Apache Airflow DAG Writing Guide
A hands-on guide covering everything from setting up Airflow locally with Docker Compose to understanding DAG structure, using Operators, XCom data passing, error handling, and production deployment.
Problem
Required Tools
Workflow orchestration platform. Defines task dependencies as DAGs (Directed Acyclic Graphs) and manages scheduling, monitoring, and retries.
Easily sets up a multi-container local environment with Airflow Webserver, Scheduler, Worker, PostgreSQL, and Redis.
The language for writing DAG files and task logic. All Airflow configurations and workflows are defined in Python code.
Solution Steps
Set Up Local Airflow Environment (Docker Compose)
Using the official Apache Airflow Docker Compose file, you can set up the Webserver, Scheduler, Worker, PostgreSQL, and Redis all at once. The recommended workflow is to write and test DAGs in a local dev environment, then deploy to production. Mount the dags/, logs/, and plugins/ directories to the host so code changes are reflected immediately.
# Create project directory
mkdir airflow-project && cd airflow-project
mkdir -p dags logs plugins config
# Download the official Docker Compose file
curl -LfO "https://airflow.apache.org/docs/apache-airflow/2.10.5/docker-compose.yaml"
# Set environment variables
cat > .env << 'EOF'
AIRFLOW_UID=50000
AIRFLOW_GID=0
_AIRFLOW_WWW_USER_USERNAME=admin
_AIRFLOW_WWW_USER_PASSWORD=admin
EOF
# Initialize Airflow (DB migration + admin account creation)
docker compose up airflow-init
# Start all services in the background
docker compose up -d
# Check status
docker compose ps
# Access Webserver: http://localhost:8080
# Username: admin / Password: adminWrite Your First DAG (Context Manager, default_args, Schedule)
A DAG (Directed Acyclic Graph) is a workflow that defines the execution order and dependencies of tasks. Use Python's context manager (with statement) to define a DAG, and default_args to apply common settings to all tasks. The schedule parameter specifies the execution interval using cron expressions or presets (@daily, @hourly, etc.). start_date is the reference date for the first DAG run. Without catchup=False, Airflow will backfill all missed intervals from the start_date to the present.
# dags/my_first_dag.py
from datetime import datetime, timedelta
from airflow import DAG
from airflow.operators.python import PythonOperator
from airflow.operators.bash import BashOperator
# Default settings applied to all tasks
default_args = {
"owner": "data-team",
"depends_on_past": False,
"email": ["alert@example.com"],
"email_on_failure": True,
"email_on_retry": False,
"retries": 2,
"retry_delay": timedelta(minutes=5),
}
# DAG definition (context manager pattern)
with DAG(
dag_id="my_first_dag",
default_args=default_args,
description="First Airflow DAG - ETL pipeline example",
schedule="0 9 * * *", # Daily at 9:00 AM (UTC)
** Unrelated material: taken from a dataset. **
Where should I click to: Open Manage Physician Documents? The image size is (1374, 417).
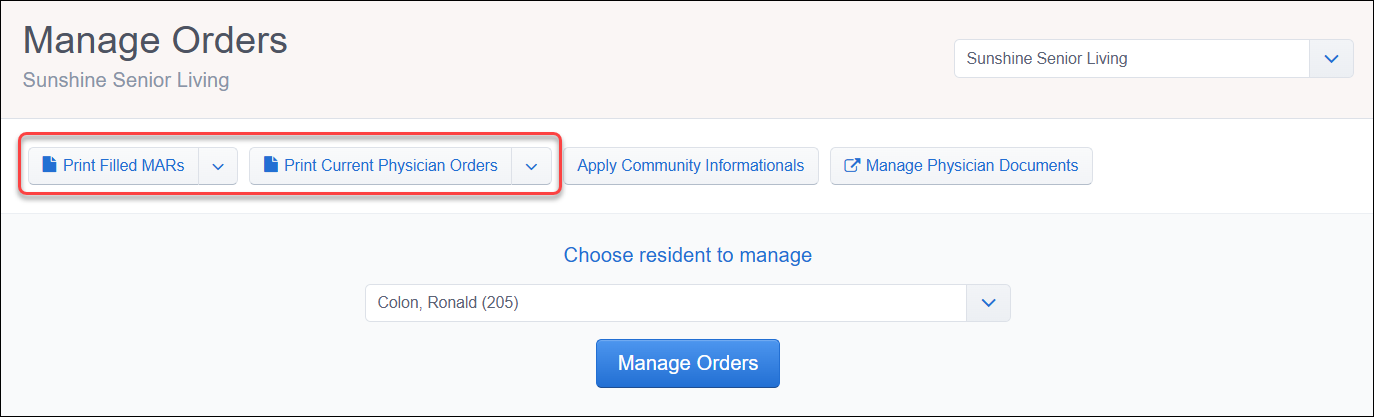tap(961, 166)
start_date=datetime(2026, 1, 1),
catchup=False, # Don't backfill missed intervals
tags=["example", "etl"],
) as dag:
def extract(**kwargs):
"""Extract data"""
print(f"Extracting data for {kwargs['ds']}")
return {"records": 1000, "source": "api"}
def transform(**kwargs):
"""Transform data"""
print(f"Transforming data for {kwargs['ds']}")
return {"processed": 950}
def load(**kwargs):
"""Load data"""
print(f"Loading data for {kwargs['ds']}")
# Task definitions
task_extract = PythonOperator(
task_id="extract",
python_callable=extract,
)
task_transform = PythonOperator(
task_id="transform",
python_callable=transform,
)
task_load = PythonOperator(
task_id="load",
python_callable=load,
)
# Task dependencies: extract -> transform -> load
task_extract >> task_transform >> task_loadUse Operators (PythonOperator, BashOperator, Dependency Patterns)
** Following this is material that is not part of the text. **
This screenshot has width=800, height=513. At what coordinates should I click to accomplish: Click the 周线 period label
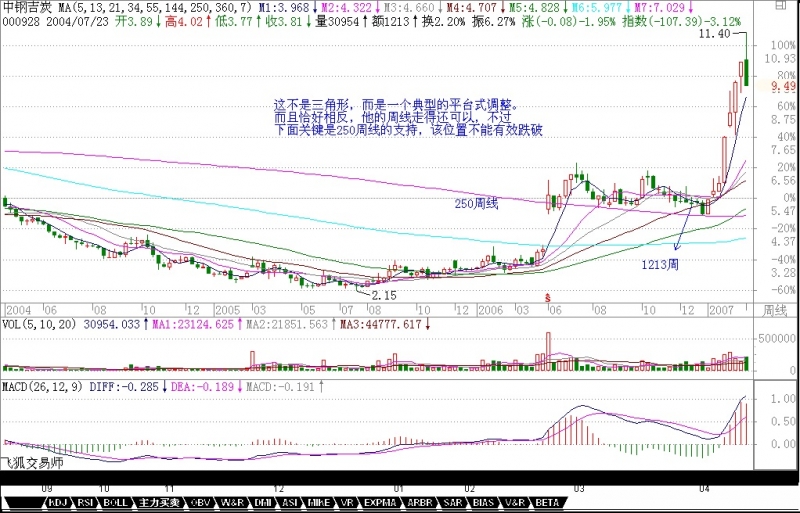pyautogui.click(x=775, y=310)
Operators are the building blocks that define a single task. Choose the right Operator for each type of work. PythonOperator executes Python functions, and BashOperator runs shell commands. Use the >> operator to declare task dependencies, and use lists for parallel execution. The TaskFlow API (@task decorator) enables more concise DAG authoring.
# dags/operator_examples.py
from datetime import datetime, timedelta
from airflow import DAG
from airflow.operators.python import PythonOperator
from airflow.operators.bash import BashOperator
from airflow.operators.empty import EmptyOperator
from airflow.decorators import task
default_args = {
"owner": "data-team",
"retries": 1,
"retry_delay": timedelta(minutes=3),
}
with DAG(
dag_id="operator_examples",
default_args=default_args,
schedule="@daily",
start_date=datetime(2026, 1, 1),
catchup=False,
) as dag:
# 1) BashOperator - Run shell commands
check_source = BashOperator(
task_id="check_source",
bash_command="echo 'Checking data source...' && curl -sf https://api.example.com/health",
)
# 2) PythonOperator - Run Python functions
def process_data(ds, **kwargs):
"""Process data using execution_date (ds)"""
print(f"Processing data for date: {ds}")
# ds = "2026-01-15" (execution date string)
return {"status": "success", "date": ds}
process = PythonOperator(
task_id="process_data",
python_callable=process_data,
)
# 3) TaskFlow API (@task decorator) - Concise syntax
@task
def validate_output():
"""Validate output data"""
print("Validating output data...")
return True
@task
def send_notification(is_valid: bool):
"""Send notification"""
if is_valid:
print("Pipeline completed successfully!")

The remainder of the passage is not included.